Now the ukulele’s incredible resurgence of late is at risk of making it a bit passé, but I’ve never been cool. Despite the damage done by all the teenagers playing Taylor Swift covers in their bedrooms the world over, the ukulele’s got a wonderful sound I always get a kick out of. They’re tremendously popular in Malaysia (check out Borneo’s own Zee Avi for instance), and of course living a stone’s throw from the beach inspired that certain island sound.

Obviously, one of the great benefits of a ukulele is it’s tiny. You can take it just about anywhere – it’s not going to raise any objections if you carry it onto a plane, for instance. Mine flew to South America under my seat. It’s also very easy to play – which of course is a blessing for people just starting out.

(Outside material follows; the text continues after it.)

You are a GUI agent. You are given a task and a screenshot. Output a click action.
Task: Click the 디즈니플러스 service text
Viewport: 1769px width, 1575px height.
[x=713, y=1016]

Yet for someone who’s already been bashing away on guitars for over a decade, I quickly found my uke’s simplicity somewhat limiting. A ukulele only has four strings, which in standard tuning follow those of a guitars highest four strings, but with an important exception – what would be the lowest string on the guitar is an octave higher on a ukulele. When you strum all the strings, the first thing your fingers hit is this higher string, giving the ukulele its distinctive happy sound.

At the end of the day this means you don’t play the ukulele the same way as a guitar. As fingerpicker, the absence of bass strings to explore and add some counterpoint to the trebles was something I really felt. Whilst the ukulele is definitely fun to play, I am always aware I’ve got a broader palette of possibilities on the guitar.

A guitalele

Luckily enough, it seems there is a best of both worlds. At the end of last year I got hold of a Yamaha guitalele. A guitalele is basically a ukulele-sized guitar, but retains some of the ukelele’s lilting sound. I’d fiddled around with a guitalele a few times in Hollywood Music in Kota Kinabalu, and been  little worried about its relative lack of volume and getting my fat fingers around its cramped fretboard. However, it wasn’t too expensive, so eventually I threw caution to the wind and bought one.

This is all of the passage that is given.